Ese aprendizaje forzado por la distancia la transformó. “Volví mucho más independiente, con la cabeza más abierta y el corazón explotado. Creo que desarrollé muchísimo mi inteligencia emocional”, explica. Para ella, vivir en otro país fue también una forma de conocerse: “Me fui un poco más aniñada y volví un poco más mujer”.

A diferencia de muchas experiencias migratorias, no vivió un fuerte shock cultural. Desde muy chica sabía que quería conocer Estados Unidos y su cultura. “No tuve esa sensación de querer volver a casa. Yo estaba muy enfocada en irme y hacer todo lo posible para que me fuera bien”, afirma.

Sin embargo, hubo detalles que la descolocaron al principio: “Lo que más me costó fue no poder saludar con un beso. El argentino es muy cariñoso, allá todo es más distante”. Con el tiempo, incluso eso se volvió una enseñanza: “Hoy en día lo valoro mucho, hay un respeto enorme por el espacio personal”.

Si bien identifica el hecho de haberse ido del país como su gran momento bisagra, Magalí cree que el crecimiento está en los detalles. “Todo fue aprendizaje: mi primer trabajo, mi primer corazón roto, una relación adulta, desaprobar un examen por primera vez. Aprender a arreglar las cosas sola”.

Esa mirada la acompaña hasta hoy: “Tengo la mentalidad de ver la vida como una sucesión de aprendizajes. Todo te hace crecer”.

El  idioma inglés como su pasión
Su regreso a Argentina marcó una nueva etapa. “Me costó volver. Los horarios, las comidas, el sistema educativo, incluso hablar español. Pasaba la mayor parte del día hablando inglés y me sentía torpe en mi propio idioma”, confiesa.

Hoy, ese idioma que la acompañó siempre es el eje de su formación. Magalí eligió estudiar Lengua Inglesa en la Universidad del Salvador (USAL) por una combinación de razones: su pasión por el idioma, el plan de estudios, el ambiente académico y la posibilidad de una Doble Titulación. “El inglés siempre fue mi aliado. Es el idioma que elijo para mi trabajo, mis relaciones y mi carrera”.
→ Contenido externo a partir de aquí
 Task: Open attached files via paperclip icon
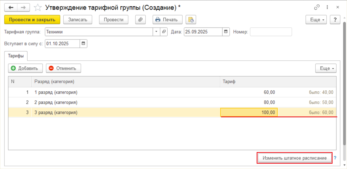(x=141, y=20)
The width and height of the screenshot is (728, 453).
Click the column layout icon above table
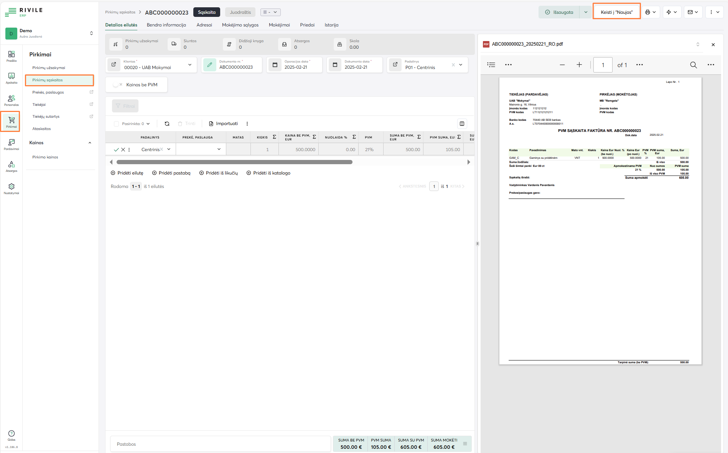[462, 124]
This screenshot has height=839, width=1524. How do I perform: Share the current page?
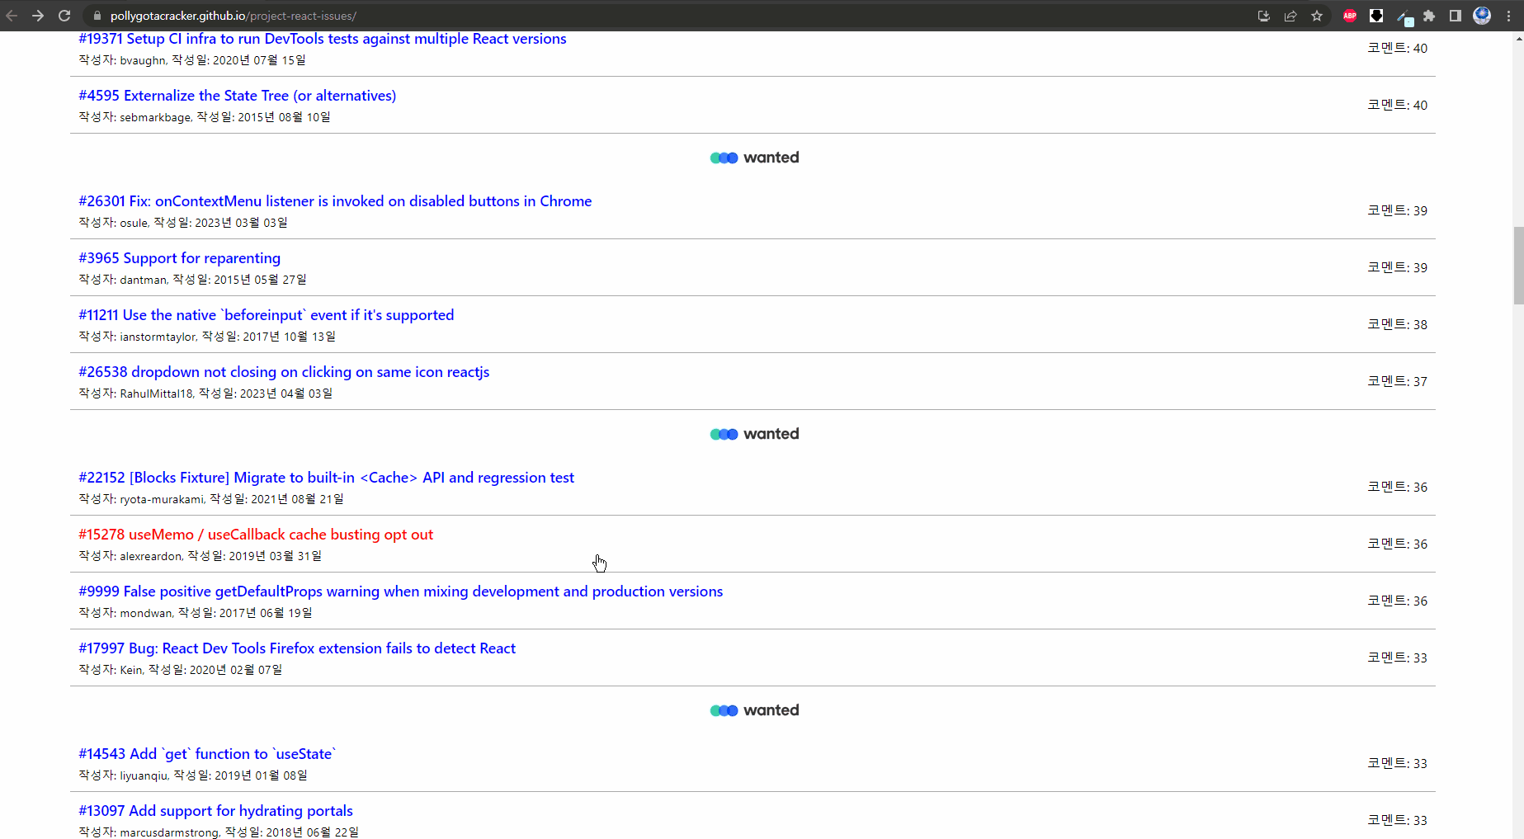(1290, 16)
Su experiencia en Estados Unidos dialoga constantemente con su presente universitario. “Me siento más relajada como estudiante, absorbo el aprendizaje de otra manera. Las experiencias de vida afuera enriquecen mucho el aula, y siento que son valoradas”.
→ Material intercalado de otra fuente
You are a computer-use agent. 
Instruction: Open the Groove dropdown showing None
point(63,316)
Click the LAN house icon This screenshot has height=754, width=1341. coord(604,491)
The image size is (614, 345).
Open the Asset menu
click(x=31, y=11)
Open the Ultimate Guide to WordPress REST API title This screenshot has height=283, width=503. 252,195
Vivir sola en otro país le enseñó a confiar en sí misma. “Cuando estás sola, tenés que aprender a resolver. Te convertís en una mujer que hace, que sigue”, reflexiona. Para ella, este tipo de experiencias ayudan a correrse del individualismo: “Empezas a pensar más en qué podés brindar al otro y al mundo”.

Aunque reconoce que su casa y su familia siempre serán su hogar, Magalí siente que en Estados Unidos se encontró consigo misma. “Fue la primera vez que me sentí plenamente en casa conmigo”, dice. Por eso destaca con gratitud la figura de su sponsor: “Me dio la oportunidad de cumplir sueños y de sentirme plena como nunca antes”.

Un mensaje para quienes sueñan con irse
A quienes estudian Lengua Inglesa y sueñan con una experiencia similar, Magalí les deja un mensaje claro: “Prepárense, infórmense, anímense. El miedo siempre está, pero todo lo bueno en la vida da miedo antes. Y vale la pena”.

 

Por Jimena Rocío Lucero, estudiante de la Licenciatura en Periodismo de la Facultad de Ciencias Sociales, Educación y Comunicación de la Universidad del Salvador (USAL) en el marco de las prácticas educativas de capacitación.